(Entries on target coordinates)
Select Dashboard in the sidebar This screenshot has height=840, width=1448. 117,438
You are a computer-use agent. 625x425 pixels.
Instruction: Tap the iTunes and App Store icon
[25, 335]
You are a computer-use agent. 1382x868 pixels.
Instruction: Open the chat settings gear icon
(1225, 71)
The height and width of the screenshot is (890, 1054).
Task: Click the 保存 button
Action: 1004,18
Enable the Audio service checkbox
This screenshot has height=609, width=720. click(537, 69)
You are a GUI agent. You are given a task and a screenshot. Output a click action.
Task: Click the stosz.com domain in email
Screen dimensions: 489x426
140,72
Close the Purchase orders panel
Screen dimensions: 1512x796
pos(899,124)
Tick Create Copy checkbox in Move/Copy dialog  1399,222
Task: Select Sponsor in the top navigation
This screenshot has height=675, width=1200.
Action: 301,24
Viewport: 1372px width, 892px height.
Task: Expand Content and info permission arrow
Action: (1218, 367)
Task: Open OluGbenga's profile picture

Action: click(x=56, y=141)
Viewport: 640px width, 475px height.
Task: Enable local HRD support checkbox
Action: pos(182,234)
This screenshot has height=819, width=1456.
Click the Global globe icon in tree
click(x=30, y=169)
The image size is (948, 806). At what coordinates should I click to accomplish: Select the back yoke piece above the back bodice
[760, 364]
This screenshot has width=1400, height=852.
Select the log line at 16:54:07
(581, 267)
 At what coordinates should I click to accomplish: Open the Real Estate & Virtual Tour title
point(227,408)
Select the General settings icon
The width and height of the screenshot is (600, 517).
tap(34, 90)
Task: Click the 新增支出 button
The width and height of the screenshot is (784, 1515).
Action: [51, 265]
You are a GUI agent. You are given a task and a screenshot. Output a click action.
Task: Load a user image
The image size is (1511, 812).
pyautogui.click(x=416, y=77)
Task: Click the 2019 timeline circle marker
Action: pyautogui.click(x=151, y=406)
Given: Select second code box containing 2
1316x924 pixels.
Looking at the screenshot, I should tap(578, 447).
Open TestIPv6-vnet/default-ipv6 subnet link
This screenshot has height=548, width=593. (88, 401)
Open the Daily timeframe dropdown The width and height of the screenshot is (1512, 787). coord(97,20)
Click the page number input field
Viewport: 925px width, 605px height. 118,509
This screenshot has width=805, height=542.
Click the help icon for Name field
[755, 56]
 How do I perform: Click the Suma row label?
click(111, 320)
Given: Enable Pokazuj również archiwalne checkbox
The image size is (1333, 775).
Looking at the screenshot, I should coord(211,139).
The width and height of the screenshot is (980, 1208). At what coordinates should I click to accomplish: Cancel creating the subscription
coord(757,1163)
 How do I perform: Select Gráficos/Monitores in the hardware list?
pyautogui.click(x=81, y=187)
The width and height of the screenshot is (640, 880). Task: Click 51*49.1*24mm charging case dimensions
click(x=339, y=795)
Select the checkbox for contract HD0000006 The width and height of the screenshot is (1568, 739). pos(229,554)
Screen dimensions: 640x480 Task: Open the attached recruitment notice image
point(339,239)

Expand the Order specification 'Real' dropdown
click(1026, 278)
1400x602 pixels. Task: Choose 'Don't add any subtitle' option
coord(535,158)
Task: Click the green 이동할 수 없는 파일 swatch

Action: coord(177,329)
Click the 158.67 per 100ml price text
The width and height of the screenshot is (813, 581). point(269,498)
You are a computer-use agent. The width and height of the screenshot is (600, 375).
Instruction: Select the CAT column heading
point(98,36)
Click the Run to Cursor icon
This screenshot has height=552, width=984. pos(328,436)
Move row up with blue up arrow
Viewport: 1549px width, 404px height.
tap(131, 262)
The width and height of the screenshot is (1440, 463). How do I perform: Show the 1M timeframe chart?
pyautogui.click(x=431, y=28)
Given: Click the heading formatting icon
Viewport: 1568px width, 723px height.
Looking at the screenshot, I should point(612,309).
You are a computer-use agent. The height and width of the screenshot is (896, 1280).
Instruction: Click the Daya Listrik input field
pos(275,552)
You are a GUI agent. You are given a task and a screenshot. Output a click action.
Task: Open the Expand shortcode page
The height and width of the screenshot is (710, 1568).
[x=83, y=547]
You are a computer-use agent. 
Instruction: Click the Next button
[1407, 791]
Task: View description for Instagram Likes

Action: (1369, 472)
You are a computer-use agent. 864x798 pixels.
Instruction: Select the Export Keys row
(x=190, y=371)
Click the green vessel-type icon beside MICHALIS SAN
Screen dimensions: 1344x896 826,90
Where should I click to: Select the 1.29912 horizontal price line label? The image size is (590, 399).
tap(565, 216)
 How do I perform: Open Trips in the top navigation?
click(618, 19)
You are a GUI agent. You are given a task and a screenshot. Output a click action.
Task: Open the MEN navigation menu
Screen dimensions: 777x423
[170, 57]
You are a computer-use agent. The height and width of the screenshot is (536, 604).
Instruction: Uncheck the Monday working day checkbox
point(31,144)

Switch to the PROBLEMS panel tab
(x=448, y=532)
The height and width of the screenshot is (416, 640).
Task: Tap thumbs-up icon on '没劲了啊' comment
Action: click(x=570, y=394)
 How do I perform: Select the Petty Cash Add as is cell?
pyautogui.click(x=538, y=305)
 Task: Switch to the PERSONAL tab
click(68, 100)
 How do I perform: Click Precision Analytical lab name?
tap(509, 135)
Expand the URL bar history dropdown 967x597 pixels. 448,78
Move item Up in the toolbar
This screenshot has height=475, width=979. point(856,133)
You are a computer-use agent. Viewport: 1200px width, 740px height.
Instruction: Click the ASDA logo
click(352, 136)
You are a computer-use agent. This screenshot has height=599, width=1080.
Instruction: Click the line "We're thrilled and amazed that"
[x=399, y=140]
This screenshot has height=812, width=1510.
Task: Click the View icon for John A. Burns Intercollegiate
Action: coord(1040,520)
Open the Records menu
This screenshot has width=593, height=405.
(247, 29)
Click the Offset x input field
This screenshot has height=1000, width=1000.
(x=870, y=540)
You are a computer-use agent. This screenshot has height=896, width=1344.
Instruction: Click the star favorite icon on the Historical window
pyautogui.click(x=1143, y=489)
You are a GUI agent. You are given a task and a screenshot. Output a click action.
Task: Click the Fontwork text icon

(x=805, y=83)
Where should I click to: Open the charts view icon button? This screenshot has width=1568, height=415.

**Exercise instructions**
Copy the records above from the line with "Close the Purchase orders panel" up to and including the line with "Action: (1218, 367)", reproducing each line without any change.

**Answer below**
Close the Purchase orders panel
Screen dimensions: 1512x796
pos(899,124)
Tick Create Copy checkbox in Move/Copy dialog  1399,222
Task: Select Sponsor in the top navigation
This screenshot has height=675, width=1200.
Action: 301,24
Viewport: 1372px width, 892px height.
Task: Expand Content and info permission arrow
Action: (1218, 367)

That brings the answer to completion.